At a time when Black voices are being raised louder than ever on social media in an efforts to enact positive change, we look to the ‘typical’ representation of Black culture on the internet.
Whether replying to a message in a group chat or reacting to someone’s opinion on Twitter, our first port of call will always be a GIF. If it be RuPaul staring you down or Beyonce flicking her hair behind her, there is a wealth of images to convey each and every emotion we have.
But why is it often the images of Black women we reach for first? Black reaction GIFs now seem synonymous with reaction GIFs. As often with pop and online culture, Black people seem to be at the centre of the content used for GIFs and memes.
What is Digital Blackface?
In a discussion that has grown rapidly since the late 2000s, the question ‘is this a digital form of Blackface?’ is being asked again and again.
Shafiqah Hudson, writer and academic, is said to have first noted the trend of presenting as someone from the Black community by borrowing aspects of their culture when online. Laura M. Jackson defines digital Blackface as “taking advantage of the relative anonymity of the internet to perpetuate decontextualized stereotypes and project an image of Black people that fits the desire of anti-Black individuals”.
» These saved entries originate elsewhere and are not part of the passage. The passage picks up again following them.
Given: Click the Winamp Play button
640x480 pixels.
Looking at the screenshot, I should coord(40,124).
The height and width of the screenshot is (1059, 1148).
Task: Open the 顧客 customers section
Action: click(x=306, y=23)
Now, it is so much more widespread that, whilst the intent may not be there, using a GIF to illustrate your ‘sassy’ or ‘boujee’ point means the act of Blackfacing is still very much there.
Where did Blackface come from?
Blackfacing has its origins in minstrel performances that took place in Northern and Western America from the 1800s. They were performed by “white performers with blackened faces and tattered clothing who imitated and mimicked enslaved Africans on Southern plantations”, according to the National Museum of African American History & Culture.
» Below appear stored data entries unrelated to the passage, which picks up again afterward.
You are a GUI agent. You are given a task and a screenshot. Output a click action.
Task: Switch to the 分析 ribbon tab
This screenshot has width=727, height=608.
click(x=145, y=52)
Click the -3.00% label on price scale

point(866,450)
The comedic aspects of the shows came from the over-emotional performances of the characters. They were depicted as idle, uninformed and ill-moraled; stereotypes of Black people were created by those who had never come into contact with one.
Although we no longer see minstrel performances in their original form, they continue to influence the entertainment industry. Theatre, Radio, Television, Music – they all have elements that were first found in minstrel performances.
But how does this relate to me using a GIF of Rihanna?
Still today, we frequently reinforce the stereotype that Black people’s behaviours and feelings are constantly at a hyperbole. Black women are seen as dramatic and aggressive again and again. To post Tyra Banks’ eye roll online on loop over and over is only bookmarking this stereotype.
Using Black men and women to demonstrate your most extreme emotions only dehumanises them and reduces them to a visual cliche.
“Digital blackface, while less obviously and intentionally harmful than 19th-century blackface, bears many similarities in the way it reduces Black people to stereotypes and enables non-Black people to use these stereotypes for their own amusement,” explains Naomi Day, American writer.
But what about Cross Cultural Blending?
Some may argue that the representation of Black culture has grown tenfold online and therefore allowed us to educate ourselves and understand others better. But, unfortunately, that’s just not the case. If the representation is limited to Sweet Brown saying “Ain’t nobody got time for that’ or Micheal Jackson throwing popcorn into his mouth, it only gives the consumer a very small portrayal of that person and the race they represent.
Naomi Day states that, “Having access to these portrayals may make a non-Black person feel as though they ‘know’ Black people, but using these in GIFs does nothing to actually increase anyone’s cultural understanding of Black folks.”
Instead, as a non-Black person, you are able to borrow the bits from Black culture you find entertaining or humourous, without understanding the context or history behind it.
It’s unlikely that those using Black queer vernacular on Twitter know that slang like ‘serving’ and ‘werking’ originated from Black drag queens rioting at Stonewall, fighting for gay rights.
So what can I do?
Black culture is an intergral part of pop culture. It always has been and always will be. However, next time you want to express your feelings online in the form of a GIF, use the wealth of white celebrities or viral sensations we have available to us.
Post Taylor Swift shaking her hips or Jonah Hill cringing at an awards ceremony.
Furthermore, look inwards and ask yourself why you laugh at that certain image or phrase. Think about what narratives you are reinforcing when consuming and sharing media. Be critical and scrutinise the hidden cost to those whose culture you are claiming.